- _Brief_: Count how many lines of the listing below contain the word "What". Reply with the number alone.

## Start

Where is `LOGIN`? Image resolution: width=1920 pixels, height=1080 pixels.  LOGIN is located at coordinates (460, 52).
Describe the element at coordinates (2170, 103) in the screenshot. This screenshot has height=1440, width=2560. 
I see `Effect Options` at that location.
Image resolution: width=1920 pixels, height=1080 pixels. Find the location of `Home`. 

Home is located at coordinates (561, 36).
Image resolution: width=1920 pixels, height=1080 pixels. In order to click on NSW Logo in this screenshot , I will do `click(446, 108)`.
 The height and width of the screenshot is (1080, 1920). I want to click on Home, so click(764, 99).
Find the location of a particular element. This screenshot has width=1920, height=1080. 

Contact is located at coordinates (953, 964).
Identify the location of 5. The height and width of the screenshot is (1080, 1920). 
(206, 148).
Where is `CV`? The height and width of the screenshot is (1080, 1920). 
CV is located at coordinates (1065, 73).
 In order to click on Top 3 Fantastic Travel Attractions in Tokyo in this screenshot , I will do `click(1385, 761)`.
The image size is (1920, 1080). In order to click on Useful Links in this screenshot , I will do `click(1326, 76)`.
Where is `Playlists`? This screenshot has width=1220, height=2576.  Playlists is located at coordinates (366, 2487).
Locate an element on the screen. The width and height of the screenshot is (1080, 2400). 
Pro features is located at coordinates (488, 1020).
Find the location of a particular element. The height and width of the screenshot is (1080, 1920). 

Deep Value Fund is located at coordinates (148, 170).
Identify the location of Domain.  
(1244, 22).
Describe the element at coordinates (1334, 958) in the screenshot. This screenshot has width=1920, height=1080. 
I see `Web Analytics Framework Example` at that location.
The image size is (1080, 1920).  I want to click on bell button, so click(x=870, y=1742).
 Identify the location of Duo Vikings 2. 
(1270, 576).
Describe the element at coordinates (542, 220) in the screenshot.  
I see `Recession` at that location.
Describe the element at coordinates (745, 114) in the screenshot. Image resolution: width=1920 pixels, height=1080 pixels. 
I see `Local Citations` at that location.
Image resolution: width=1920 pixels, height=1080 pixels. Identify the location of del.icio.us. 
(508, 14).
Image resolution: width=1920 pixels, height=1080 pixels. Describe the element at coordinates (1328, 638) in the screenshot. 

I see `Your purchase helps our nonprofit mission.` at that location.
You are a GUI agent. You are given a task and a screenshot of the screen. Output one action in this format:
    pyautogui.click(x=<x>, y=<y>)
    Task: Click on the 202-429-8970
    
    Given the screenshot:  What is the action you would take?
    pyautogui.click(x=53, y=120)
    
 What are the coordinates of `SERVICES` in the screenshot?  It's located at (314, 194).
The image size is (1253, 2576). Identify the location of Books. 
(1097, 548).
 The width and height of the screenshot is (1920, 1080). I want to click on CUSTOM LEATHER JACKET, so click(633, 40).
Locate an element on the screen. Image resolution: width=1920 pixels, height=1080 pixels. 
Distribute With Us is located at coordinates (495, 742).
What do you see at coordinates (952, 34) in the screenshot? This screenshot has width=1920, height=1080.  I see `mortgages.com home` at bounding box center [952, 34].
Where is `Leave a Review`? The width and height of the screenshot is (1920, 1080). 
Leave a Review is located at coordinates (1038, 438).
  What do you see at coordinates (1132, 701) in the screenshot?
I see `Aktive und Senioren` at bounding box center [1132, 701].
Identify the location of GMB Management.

## End

- _Exercise result_: 4